>> Begin Passage to read

The pruning criteria comparison provides insight into why L1 was selected. The proxy mAP50 drop for L1 (0.1115) exceeded those of Random (0.1105) and L2 (0.0893), indicating that L1 selected channels that, when removed, initially disrupted the representation more than the channels selected by L2. This result may appear counterintuitive, since L1 is a magnitude-based criterion that targets the smallest weights. The explanation is that L2 penalizes large deviations from zero more strongly, so the channels it selects tend to have intermediate magnitudes and may contribute more evenly distributed redundancy. L1 selects the absolute minimum contributors, which can include channels whose small magnitude results from learned suppression rather than genuine redundancy. After 20 epochs of fine-tuning, however, all three criteria converged to comparable final accuracy, confirming that the initial disruption is recoverable and that the choice of criterion matters primarily for the speed of convergence during fine-tuning. L1 was favored because its computational cost is lower, one absolute-value sum per channel versus a squared sum for L2, and its proxy inference speed was the highest among the three criteria (277.00 FPS, versus 241.63 for L2), suggesting that the channels it removes are concentrated in layers where their removal yields more consistent computational savings. Importance criteria that explicitly incorporate hardware energy consumption rather than weight magnitude alone have also been proposed [37] and represent a possible direction for further refining the channel selection policy used in this work.

The direct comparison with YOLOv8n under identical hardware and data conditions addresses a limitation common to SOTA comparisons that mix different hardware platforms. YOLOv11n pruned_50 outperformed YOLOv8n on all reported metrics, including mAP50, FPS, parameter count, ONNX size, and FLOPs. This result suggests that the architectural improvements introduced in YOLOv11, namely the C3K2 blocks and C2PSA attention modules, provide a richer feature representation that is maintained even after channel reduction, whereas YOLOv8n, despite having no pruning applied, achieved lower accuracy with more parameters. The implication is that YOLOv11n is a more efficient starting point for compression than its predecessor for this task.

Table 8. Comparison with state-of-the-art structured pruning methods. Negative drop indicates accuracy improvement after pruning

Method

Base Model

Pruning Ratio

Accuracy Drop (%)

Speed Gain (%)

Hardware

NS-YOLO [12]

YOLOv5

88%

1.60

+35.5

Android (NCNN)

A-pruning [27]

YOLOv5

76%

0.90

+170.0

Jetson Xavier NX

Target Capacity [28]

YOLOv5

30%

0.60

+14.3

Jetson Xavier NX

Target Capacity [28]

YOLOv5

50%

2.90

+34.5

Jetson Xavier NX

SAFP-YOLO [29]

YOLOv7

6.10

+426.0

Jetson TX2

CM-YOLOv8 [30]

YOLOv8

40%

<1.00

General GPU

Ours – Pruned 30%

YOLOv11n

30%

-0.73 (gain)

+7.2†

NVIDIA T4

Ours – Pruned 50%

YOLOv11n

50%

+0.06

+17.2†

NVIDIA T4

Note: † A negative value in the accuracy drop column indicates an accuracy improvement after pruning. † Speed gain measured as the mean FPS improvement across 5-fold cross-validation; statistical significance was not reached at alpha = 0.05 (p = 0.53 for pruned_30, p = 0.10 for pruned_50; see Table 6).

>> End Passage to read

■ What to work on ■
#1 Condense the paragraph of the pruning passage that opens with "The direct comparison with YOLOv8n" into a short bulleted list that keeps its main facts.
#2 Using the pruning passage, answer each question briefly on its own line:
(a) What proxy inference speed did the L1 criterion reach?
(b) Which two architectural improvements of YOLOv11 are named?
(c) On what hardware was the 50% pruned YOLOv11n model evaluated?
The stored records placed after the pruning passage are not needed for this work.

>> Begin Dataset

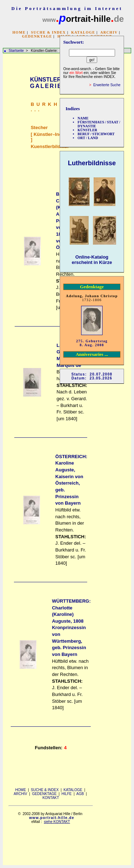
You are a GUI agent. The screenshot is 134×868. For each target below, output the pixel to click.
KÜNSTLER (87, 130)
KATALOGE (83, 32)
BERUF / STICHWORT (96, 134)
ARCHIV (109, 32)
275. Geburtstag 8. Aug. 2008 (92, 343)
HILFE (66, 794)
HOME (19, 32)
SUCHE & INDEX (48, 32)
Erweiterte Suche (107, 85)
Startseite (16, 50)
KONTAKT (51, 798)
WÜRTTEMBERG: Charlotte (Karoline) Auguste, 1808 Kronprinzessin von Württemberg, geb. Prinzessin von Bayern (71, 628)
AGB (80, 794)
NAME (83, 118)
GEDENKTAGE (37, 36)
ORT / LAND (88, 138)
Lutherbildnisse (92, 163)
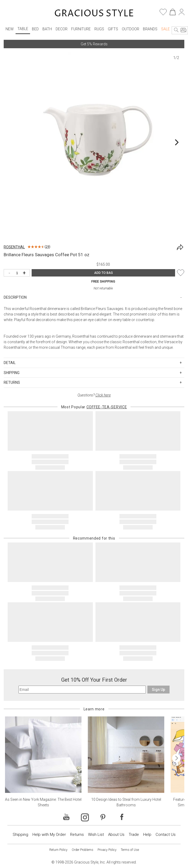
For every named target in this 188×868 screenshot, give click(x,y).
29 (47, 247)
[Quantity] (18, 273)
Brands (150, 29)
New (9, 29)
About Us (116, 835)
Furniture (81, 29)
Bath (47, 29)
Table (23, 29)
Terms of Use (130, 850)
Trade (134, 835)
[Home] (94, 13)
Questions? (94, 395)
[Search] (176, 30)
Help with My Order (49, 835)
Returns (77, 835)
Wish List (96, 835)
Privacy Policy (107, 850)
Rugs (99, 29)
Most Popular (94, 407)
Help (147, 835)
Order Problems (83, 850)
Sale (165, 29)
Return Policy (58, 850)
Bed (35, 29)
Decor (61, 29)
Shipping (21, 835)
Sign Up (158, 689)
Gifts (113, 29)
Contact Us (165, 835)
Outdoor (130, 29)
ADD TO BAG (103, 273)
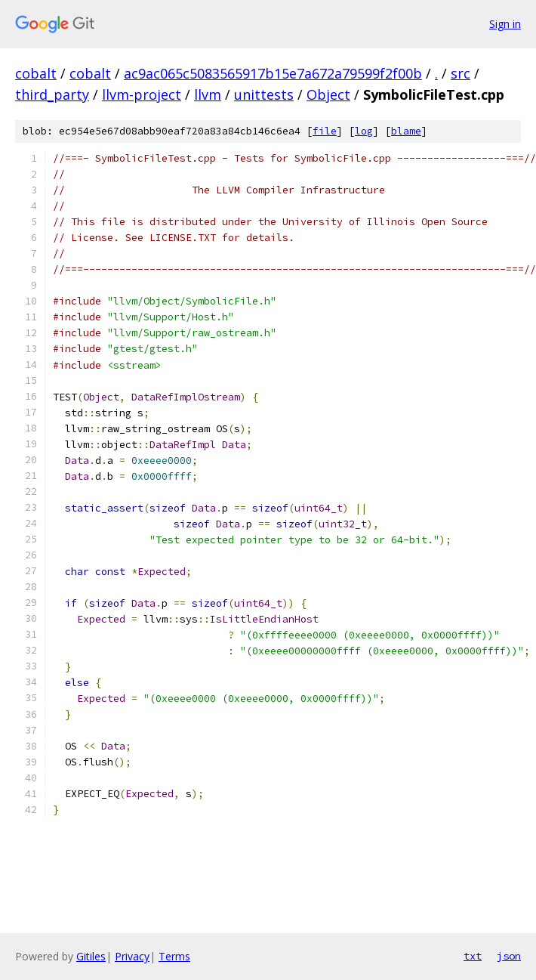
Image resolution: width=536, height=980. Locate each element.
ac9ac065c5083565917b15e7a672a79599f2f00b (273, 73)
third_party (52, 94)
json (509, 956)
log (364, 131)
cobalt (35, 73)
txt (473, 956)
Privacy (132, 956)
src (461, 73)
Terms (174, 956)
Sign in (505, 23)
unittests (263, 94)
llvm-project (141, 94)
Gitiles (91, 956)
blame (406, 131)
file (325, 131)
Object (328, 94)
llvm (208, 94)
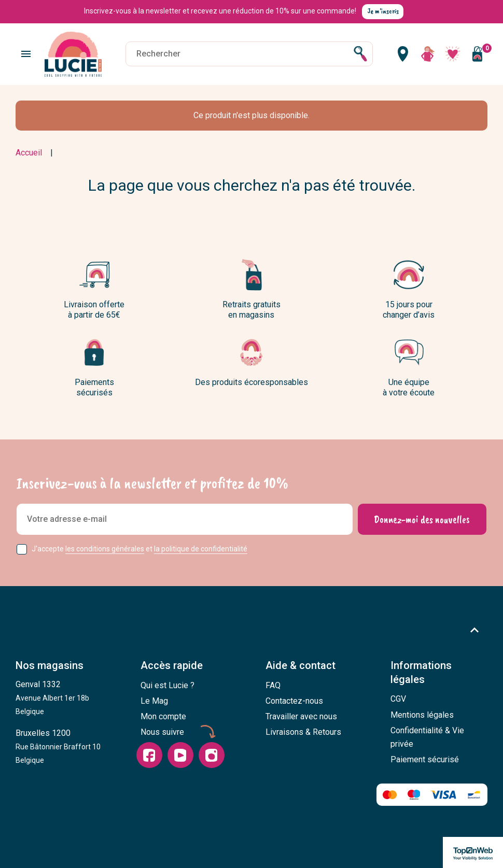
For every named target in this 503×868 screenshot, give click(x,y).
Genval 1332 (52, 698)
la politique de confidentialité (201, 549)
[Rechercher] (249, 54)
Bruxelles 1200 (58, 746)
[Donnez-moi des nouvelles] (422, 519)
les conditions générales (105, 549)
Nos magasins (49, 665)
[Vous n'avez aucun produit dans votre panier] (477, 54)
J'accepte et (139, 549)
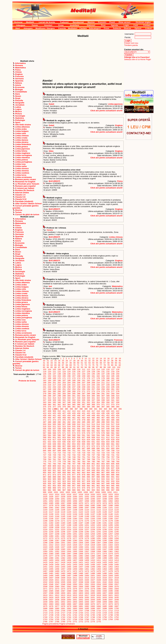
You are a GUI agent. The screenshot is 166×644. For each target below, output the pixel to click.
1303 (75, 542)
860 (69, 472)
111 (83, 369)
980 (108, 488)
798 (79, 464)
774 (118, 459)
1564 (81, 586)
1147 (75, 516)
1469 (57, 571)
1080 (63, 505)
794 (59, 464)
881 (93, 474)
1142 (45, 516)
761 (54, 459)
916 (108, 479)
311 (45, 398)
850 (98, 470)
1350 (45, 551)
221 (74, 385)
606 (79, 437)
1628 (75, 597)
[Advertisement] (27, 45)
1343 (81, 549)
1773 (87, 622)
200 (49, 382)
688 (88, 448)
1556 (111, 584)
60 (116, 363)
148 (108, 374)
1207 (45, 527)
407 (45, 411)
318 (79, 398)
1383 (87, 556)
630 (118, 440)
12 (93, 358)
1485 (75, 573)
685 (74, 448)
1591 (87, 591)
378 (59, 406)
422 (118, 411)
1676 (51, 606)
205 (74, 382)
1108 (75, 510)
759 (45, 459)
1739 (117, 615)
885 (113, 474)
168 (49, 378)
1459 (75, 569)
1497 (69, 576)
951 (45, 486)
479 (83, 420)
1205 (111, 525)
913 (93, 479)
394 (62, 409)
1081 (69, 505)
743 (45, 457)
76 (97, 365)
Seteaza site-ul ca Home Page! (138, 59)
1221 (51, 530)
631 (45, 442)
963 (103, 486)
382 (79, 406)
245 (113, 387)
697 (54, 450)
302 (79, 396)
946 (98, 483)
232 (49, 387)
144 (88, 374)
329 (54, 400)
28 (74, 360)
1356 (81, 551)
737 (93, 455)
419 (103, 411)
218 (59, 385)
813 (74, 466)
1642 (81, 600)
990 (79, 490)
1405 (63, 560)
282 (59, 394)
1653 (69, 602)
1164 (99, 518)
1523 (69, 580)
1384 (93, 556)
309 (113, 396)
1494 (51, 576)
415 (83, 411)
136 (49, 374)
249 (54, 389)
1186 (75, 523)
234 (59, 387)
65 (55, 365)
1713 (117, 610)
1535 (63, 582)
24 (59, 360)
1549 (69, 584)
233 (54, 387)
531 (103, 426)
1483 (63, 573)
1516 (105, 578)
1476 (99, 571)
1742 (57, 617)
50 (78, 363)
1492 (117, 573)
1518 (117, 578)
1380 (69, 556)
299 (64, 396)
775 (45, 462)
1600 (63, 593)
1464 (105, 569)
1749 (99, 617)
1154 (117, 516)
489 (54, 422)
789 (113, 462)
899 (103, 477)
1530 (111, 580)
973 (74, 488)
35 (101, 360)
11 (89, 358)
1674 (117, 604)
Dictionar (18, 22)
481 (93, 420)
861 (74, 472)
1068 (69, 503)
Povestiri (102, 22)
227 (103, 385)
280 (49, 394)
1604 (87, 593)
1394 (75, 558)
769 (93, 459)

>> End Dataset

■ Task solutions ■
#1
- YOLOv11n pruned_50 was compared directly with YOLOv8n on identical hardware and data, avoiding the mixed-platform problem common to SOTA comparisons.
- YOLOv11n pruned_50 beat YOLOv8n on every reported metric: mAP50, FPS, parameter count, ONNX size, and FLOPs.
- YOLOv11's C3K2 blocks and C2PSA attention modules appear to give a richer feature representation that survives channel reduction.
- Unpruned YOLOv8n had lower accuracy despite having more parameters.
- YOLOv11n is therefore a more efficient starting point for compression on this task.

#2
(a) 277.00 FPS
(b) C3K2 blocks and C2PSA attention modules
(c) NVIDIA T4